The training is Amnesty Training Programme (ATP) in collaboration with the governments of Ghana and Nigeria to offer vocational training to about 200 ex-militants of the Niger Delta uprising in Nigeria in five technical and vocational institutes in Ghana.
At a durbar on Tuesday held in their honour in Biriwa, Mr Samuel Kwashie Amegbor, Manager of the Institute, said the students were trained in manual metal ARC wielding processes, gas welding, metal inert gas, tungsten inert gas as well as numeracy, communication skills, entrepreneurship skills and ICT.
He told them they were lucky to have been offered the opportunity and urged them to go out and utilize the skills acquired to develop themselves, their families, communities and Nigeria as a whole.

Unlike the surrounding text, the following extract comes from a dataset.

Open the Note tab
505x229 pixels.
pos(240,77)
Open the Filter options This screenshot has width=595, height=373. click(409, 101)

The manager also asked them to go to the job market and make the institute and Ghana proud so as to open further opportunities for others, stressing that there were others on the streets in Nigeria and Ghana waiting to be given this golden opportunity.
Mr Amegbor thanked the Biriwa community, the Municipality and Central Region for accommodating the Nigerians and stressed that the Amnesty training programme had really helped the institute to establish a complete workshop, which was being used concurrently to train regular trainees in the area of welding and fabrication and that it had also economically boosted business within the community and Cape Coast environs.

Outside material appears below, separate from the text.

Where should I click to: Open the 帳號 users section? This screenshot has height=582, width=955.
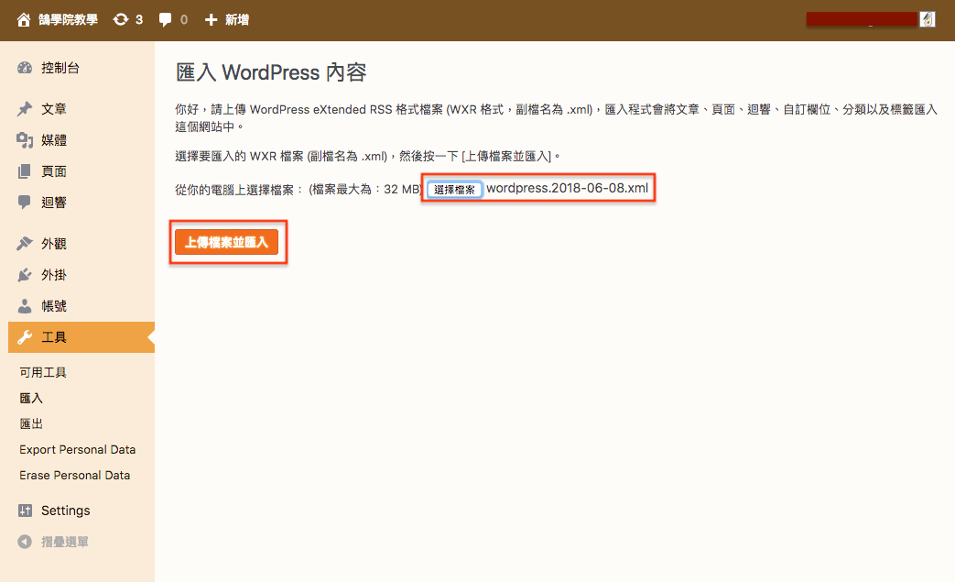[x=53, y=306]
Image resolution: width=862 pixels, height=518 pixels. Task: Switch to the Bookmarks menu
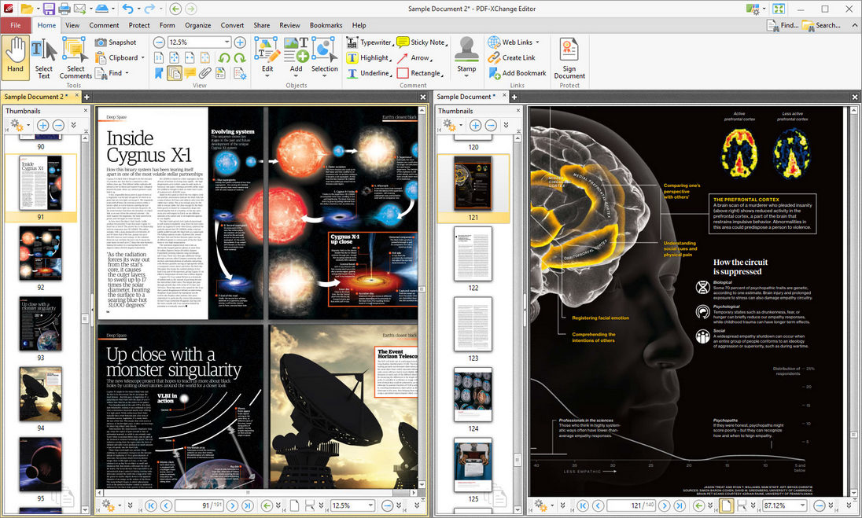pyautogui.click(x=326, y=24)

He said the institute ensured holistic training to its students, which made them more marketable on the job market, adding that the stigma attached to vocational education that the course was limited to a specific section of individuals seemed to be dying out with the increasing demand for specialized skills.
The Manager said although the institute was successful it was still faced with a lot of challenges and appealed to all stakeholders to assist it to build an additional boys hostel to help enroll more students locally and internationally.
Mr Amegbor also asked for modern tools and equipment in most of the departments to enhance training, adding that with a trainee population of 1,500, the school had no official vehicle and appealed for a school bus to be used for field trips.
The Deputy Central Regional Minister Mr Aquainas Tawiah Quansah, asked the trained students to make maximum use of the skills they had acquired by setting up their own businesses back home and endeavour to market the institute by producing quality items.
He appealed to the management of the institute to consider giving a quota of about 50 admissions to apprentice mechanics and youth on the streets in the Municipality of which he would cater for their expenses and tools.
Mr Quansah also promised to assist the institute with GH˘5,000 to enable them purchase a school bus as well as assist the girls hostel with 14 ceiling fans and five brand new computers to the school. Mr Brizimor Dima, the course prefect, thanked the government of Ghana for the opportunity given them and gave the assurance that they would make good use of the skills they had acquired.
Mr Olantunji Otun, ATP coordinator, thanked the government of Ghana and Nigeria for the gesture, stressing that the training given to the students would go a long way to improve upon the bonds that existed between the two countries.
Nana Kwa Bonko V, chief of Biriwa asked the trained students to impart the knowledge they had acquired into others and endeavour to open their own shops.